• Task goal
Rewrite the items below as a JSON list of strings, with one string for each line and blank lines left out.

• Dataset entries
■ ■ ■

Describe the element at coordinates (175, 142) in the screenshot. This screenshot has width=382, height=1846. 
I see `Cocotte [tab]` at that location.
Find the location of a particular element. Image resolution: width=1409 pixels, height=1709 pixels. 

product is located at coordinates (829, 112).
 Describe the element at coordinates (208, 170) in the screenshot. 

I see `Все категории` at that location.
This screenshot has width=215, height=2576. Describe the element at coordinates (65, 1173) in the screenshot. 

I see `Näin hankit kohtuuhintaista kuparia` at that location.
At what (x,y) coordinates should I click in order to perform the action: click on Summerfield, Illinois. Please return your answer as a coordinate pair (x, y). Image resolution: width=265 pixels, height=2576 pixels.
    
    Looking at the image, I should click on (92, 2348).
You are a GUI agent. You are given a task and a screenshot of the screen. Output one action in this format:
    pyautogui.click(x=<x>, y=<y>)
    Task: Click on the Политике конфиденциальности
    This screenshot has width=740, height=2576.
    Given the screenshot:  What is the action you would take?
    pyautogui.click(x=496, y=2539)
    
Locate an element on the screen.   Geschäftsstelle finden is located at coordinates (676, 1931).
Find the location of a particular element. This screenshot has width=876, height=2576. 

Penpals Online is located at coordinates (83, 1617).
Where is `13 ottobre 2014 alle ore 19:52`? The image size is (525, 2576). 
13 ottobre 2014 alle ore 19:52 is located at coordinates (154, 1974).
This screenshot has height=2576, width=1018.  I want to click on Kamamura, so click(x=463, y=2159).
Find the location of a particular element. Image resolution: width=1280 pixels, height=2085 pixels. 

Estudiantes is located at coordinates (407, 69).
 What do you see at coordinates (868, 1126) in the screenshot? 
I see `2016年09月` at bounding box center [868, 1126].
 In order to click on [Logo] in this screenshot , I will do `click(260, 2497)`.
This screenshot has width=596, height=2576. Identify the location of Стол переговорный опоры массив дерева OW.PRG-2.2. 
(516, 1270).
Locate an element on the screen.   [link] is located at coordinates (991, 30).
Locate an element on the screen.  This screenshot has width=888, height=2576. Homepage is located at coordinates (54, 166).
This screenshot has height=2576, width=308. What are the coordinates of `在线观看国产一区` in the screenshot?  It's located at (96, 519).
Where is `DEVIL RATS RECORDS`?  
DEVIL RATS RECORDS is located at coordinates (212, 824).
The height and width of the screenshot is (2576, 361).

■ ■ ■

• Response to this exercise
[
  "Describe the element at coordinates (175, 142) in the screenshot. This screenshot has width=382, height=1846. ",
  "I see `Cocotte [tab]` at that location.",
  "Find the location of a particular element. Image resolution: width=1409 pixels, height=1709 pixels. ",
  "product is located at coordinates (829, 112).",
  " Describe the element at coordinates (208, 170) in the screenshot. ",
  "I see `Все категории` at that location.",
  "This screenshot has width=215, height=2576. Describe the element at coordinates (65, 1173) in the screenshot. ",
  "I see `Näin hankit kohtuuhintaista kuparia` at that location.",
  "At what (x,y) coordinates should I click in order to perform the action: click on Summerfield, Illinois. Please return your answer as a coordinate pair (x, y). Image resolution: width=265 pixels, height=2576 pixels.",
  "    Looking at the image, I should click on (92, 2348).",
  "You are a GUI agent. You are given a task and a screenshot of the screen. Output one action in this format:",
  "    pyautogui.click(x=<x>, y=<y>)",
  "    Task: Click on the Политике конфиденциальности",
  "    This screenshot has width=740, height=2576.",
  "    Given the screenshot:  What is the action you would take?",
  "    pyautogui.click(x=496, y=2539)",
  "Locate an element on the screen.   Geschäftsstelle finden is located at coordinates (676, 1931).",
  "Find the location of a particular element. This screenshot has width=876, height=2576. ",
  "Penpals Online is located at coordinates (83, 1617).",
  "Where is `13 ottobre 2014 alle ore 19:52`? The image size is (525, 2576). ",
  "13 ottobre 2014 alle ore 19:52 is located at coordinates (154, 1974).",
  "This screenshot has height=2576, width=1018.  I want to click on Kamamura, so click(x=463, y=2159).",
  "Find the location of a particular element. Image resolution: width=1280 pixels, height=2085 pixels. ",
  "Estudiantes is located at coordinates (407, 69).",
  " What do you see at coordinates (868, 1126) in the screenshot? ",
  "I see `2016年09月` at bounding box center [868, 1126].",
  " In order to click on [Logo] in this screenshot , I will do `click(260, 2497)`.",
  "This screenshot has width=596, height=2576. Identify the location of Стол переговорный опоры массив дерева OW.PRG-2.2. ",
  "(516, 1270).",
  "Locate an element on the screen.   [link] is located at coordinates (991, 30).",
  "Locate an element on the screen.  This screenshot has width=888, height=2576. Homepage is located at coordinates (54, 166).",
  "This screenshot has height=2576, width=308. What are the coordinates of `在线观看国产一区` in the screenshot?  It's located at (96, 519).",
  "Where is `DEVIL RATS RECORDS`?  ",
  "DEVIL RATS RECORDS is located at coordinates (212, 824).",
  "The height and width of the screenshot is (2576, 361)."
]